Work to complete:
Look for the word "computer" in the entries and copy each line where it appears.

Data excerpts:
# # #
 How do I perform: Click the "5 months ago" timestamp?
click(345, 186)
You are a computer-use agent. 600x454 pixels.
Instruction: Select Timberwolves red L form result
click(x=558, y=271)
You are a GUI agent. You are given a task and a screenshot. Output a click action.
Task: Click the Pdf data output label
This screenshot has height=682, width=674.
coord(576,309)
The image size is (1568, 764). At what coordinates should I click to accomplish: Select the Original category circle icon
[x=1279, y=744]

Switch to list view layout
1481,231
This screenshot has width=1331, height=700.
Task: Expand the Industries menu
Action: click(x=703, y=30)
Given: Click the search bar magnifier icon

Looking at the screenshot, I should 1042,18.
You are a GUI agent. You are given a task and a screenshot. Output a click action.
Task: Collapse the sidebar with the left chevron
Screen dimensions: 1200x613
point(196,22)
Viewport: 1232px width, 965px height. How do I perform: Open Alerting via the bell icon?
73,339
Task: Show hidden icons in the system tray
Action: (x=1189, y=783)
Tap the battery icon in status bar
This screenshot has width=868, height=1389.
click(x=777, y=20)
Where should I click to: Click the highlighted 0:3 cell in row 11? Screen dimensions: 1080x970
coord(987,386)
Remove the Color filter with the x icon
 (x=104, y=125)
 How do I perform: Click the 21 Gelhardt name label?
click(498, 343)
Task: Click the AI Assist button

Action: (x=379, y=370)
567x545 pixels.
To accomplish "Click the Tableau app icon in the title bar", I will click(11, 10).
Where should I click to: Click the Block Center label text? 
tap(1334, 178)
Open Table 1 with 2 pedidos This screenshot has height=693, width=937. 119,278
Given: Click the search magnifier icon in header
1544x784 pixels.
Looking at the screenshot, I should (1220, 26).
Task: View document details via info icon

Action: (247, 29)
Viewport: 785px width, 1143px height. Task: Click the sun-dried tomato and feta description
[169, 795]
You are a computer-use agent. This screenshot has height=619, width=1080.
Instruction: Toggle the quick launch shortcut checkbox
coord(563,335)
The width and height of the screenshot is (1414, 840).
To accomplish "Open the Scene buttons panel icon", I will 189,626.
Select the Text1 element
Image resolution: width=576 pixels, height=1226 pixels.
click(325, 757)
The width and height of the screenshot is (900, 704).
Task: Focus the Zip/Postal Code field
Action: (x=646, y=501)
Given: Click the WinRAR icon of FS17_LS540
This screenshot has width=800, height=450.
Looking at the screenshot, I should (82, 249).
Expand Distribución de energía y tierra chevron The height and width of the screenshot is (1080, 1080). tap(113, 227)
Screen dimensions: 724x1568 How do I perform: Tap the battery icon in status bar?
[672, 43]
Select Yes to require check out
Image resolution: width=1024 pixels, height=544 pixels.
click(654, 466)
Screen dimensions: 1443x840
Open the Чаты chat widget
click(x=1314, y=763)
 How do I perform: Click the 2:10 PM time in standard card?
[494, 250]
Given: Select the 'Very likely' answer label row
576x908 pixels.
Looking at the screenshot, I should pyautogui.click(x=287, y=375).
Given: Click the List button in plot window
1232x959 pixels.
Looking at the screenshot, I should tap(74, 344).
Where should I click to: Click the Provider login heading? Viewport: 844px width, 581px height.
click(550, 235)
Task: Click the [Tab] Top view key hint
# # #
Task output:
You are a computer-use agent. 600x454 pixels.
You are a computer-use agent. This screenshot has height=619, width=1080.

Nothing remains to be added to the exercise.